Exercise requirements.
All lines in the data bearing the string "will" should be identified and copied.

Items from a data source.
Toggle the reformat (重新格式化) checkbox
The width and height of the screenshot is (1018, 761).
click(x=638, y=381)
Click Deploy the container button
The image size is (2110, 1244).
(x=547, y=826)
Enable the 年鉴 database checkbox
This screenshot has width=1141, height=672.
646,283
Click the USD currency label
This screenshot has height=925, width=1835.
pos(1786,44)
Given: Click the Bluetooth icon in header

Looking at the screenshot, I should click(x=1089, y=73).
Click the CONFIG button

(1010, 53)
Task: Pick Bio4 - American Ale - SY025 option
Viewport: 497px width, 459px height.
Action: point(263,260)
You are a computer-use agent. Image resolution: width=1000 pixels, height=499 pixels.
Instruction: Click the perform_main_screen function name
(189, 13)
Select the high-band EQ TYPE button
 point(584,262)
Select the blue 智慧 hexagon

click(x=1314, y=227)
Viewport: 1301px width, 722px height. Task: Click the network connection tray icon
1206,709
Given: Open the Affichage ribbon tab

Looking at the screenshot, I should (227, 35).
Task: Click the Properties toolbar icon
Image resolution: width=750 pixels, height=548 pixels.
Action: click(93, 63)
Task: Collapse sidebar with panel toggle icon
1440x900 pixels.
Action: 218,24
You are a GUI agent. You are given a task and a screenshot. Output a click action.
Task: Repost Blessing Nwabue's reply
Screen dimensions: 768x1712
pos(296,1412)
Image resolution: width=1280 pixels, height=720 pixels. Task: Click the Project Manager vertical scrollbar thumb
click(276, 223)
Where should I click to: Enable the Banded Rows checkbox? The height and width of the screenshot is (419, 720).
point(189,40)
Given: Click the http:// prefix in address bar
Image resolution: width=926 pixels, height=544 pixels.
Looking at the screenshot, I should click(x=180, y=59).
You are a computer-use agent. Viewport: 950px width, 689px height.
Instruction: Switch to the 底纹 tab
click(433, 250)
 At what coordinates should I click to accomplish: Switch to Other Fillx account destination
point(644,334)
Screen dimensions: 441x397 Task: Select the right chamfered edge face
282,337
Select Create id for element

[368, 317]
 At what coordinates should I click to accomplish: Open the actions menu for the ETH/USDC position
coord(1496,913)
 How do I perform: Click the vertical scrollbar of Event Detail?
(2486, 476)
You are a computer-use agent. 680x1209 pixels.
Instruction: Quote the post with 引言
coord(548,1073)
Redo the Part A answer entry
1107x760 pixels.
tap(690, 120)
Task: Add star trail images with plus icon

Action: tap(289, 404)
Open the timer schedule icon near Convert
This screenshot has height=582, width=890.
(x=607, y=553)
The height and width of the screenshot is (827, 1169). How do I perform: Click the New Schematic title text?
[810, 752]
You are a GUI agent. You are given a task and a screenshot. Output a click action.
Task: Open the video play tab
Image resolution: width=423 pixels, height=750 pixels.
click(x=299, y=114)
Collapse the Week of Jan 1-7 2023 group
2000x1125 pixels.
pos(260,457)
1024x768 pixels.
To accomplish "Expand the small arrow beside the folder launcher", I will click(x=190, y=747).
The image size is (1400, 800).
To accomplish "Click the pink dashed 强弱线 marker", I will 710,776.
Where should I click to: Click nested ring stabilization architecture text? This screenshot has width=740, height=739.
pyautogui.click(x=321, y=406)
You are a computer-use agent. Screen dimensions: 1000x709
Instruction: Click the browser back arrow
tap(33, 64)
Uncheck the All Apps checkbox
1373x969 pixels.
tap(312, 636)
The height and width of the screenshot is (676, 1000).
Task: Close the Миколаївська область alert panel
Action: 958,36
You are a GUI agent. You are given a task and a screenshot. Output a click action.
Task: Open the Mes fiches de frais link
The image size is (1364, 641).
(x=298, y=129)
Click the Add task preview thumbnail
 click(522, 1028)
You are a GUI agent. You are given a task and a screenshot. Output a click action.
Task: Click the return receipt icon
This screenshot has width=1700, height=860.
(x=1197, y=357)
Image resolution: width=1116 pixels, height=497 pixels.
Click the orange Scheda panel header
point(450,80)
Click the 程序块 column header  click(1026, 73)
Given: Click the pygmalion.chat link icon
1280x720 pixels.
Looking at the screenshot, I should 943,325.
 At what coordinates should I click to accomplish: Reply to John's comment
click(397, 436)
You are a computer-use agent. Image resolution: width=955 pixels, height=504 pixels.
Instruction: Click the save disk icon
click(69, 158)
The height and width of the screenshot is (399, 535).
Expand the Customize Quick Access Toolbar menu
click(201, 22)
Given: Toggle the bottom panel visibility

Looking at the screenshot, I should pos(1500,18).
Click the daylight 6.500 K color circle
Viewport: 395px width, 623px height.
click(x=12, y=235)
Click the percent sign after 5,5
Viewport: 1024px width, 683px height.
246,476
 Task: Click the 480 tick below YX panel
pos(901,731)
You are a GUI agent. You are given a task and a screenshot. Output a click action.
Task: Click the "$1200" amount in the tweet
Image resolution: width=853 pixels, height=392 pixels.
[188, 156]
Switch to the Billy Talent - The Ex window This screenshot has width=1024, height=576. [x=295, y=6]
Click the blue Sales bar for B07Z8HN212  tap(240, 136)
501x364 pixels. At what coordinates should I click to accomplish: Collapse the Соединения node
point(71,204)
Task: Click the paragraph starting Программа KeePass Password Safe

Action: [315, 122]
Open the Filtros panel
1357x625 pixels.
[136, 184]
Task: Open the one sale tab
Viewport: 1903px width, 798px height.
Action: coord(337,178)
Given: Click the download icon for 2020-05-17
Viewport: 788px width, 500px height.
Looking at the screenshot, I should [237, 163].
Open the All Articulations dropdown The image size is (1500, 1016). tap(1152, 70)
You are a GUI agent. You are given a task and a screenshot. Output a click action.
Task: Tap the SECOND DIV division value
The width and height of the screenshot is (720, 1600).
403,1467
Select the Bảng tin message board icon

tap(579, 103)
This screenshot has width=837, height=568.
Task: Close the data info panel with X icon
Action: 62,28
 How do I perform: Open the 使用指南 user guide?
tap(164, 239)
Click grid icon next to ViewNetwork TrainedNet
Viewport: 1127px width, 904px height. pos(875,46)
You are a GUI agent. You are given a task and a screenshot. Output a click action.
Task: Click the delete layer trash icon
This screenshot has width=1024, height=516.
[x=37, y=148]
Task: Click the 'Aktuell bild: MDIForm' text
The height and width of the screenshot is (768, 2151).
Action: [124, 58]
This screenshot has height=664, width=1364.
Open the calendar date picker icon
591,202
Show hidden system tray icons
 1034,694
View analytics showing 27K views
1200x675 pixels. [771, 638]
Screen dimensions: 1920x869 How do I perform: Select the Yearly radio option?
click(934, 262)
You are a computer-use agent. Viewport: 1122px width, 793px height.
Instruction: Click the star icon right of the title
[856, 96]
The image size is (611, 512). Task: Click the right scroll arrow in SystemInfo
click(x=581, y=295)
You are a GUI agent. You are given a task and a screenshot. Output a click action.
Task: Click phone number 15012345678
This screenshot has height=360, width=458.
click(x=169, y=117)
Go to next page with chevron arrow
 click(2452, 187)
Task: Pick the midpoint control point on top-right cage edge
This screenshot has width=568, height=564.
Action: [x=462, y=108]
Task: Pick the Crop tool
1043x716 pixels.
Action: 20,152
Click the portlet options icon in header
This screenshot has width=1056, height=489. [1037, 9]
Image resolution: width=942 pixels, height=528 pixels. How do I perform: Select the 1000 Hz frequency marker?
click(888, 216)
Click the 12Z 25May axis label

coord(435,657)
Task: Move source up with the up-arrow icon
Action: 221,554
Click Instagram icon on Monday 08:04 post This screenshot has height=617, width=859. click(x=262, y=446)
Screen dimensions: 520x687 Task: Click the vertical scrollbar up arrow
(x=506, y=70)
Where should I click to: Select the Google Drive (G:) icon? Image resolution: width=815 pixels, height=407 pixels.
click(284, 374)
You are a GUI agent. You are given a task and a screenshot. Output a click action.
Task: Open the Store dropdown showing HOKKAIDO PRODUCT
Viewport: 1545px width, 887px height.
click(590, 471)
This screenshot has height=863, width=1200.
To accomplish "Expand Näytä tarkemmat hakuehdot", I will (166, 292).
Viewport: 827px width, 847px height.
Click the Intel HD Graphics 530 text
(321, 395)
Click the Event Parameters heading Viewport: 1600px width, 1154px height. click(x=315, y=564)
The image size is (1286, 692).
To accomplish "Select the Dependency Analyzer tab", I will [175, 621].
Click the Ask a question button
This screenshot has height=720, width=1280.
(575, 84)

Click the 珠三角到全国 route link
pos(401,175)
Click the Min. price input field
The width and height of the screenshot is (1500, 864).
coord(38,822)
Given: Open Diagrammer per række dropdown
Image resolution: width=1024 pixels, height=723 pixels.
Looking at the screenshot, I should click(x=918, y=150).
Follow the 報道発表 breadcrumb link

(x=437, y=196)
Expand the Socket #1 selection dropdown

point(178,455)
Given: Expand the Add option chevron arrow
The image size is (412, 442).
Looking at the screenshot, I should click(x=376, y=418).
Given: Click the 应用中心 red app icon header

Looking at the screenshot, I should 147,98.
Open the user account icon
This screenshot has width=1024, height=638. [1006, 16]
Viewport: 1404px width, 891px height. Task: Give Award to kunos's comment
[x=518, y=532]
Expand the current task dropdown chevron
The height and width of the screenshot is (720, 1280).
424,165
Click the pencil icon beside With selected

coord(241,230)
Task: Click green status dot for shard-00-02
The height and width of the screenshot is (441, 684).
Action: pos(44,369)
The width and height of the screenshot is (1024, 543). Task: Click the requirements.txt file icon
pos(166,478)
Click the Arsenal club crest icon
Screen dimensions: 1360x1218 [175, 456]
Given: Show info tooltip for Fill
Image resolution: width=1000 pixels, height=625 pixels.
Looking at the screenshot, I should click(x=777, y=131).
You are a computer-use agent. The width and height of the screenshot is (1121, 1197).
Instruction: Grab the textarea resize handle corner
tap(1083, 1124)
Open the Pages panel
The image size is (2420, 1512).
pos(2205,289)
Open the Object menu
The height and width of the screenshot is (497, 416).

Result below.
To accomplish "Expand the small arrow beside the folder launcher", I will click(x=190, y=747).
To accomplish "Click the pink dashed 强弱线 marker", I will 710,776.
To accomplish "Expand Näytä tarkemmat hakuehdot", I will (166, 292).
To accomplish "Select the Dependency Analyzer tab", I will [175, 621].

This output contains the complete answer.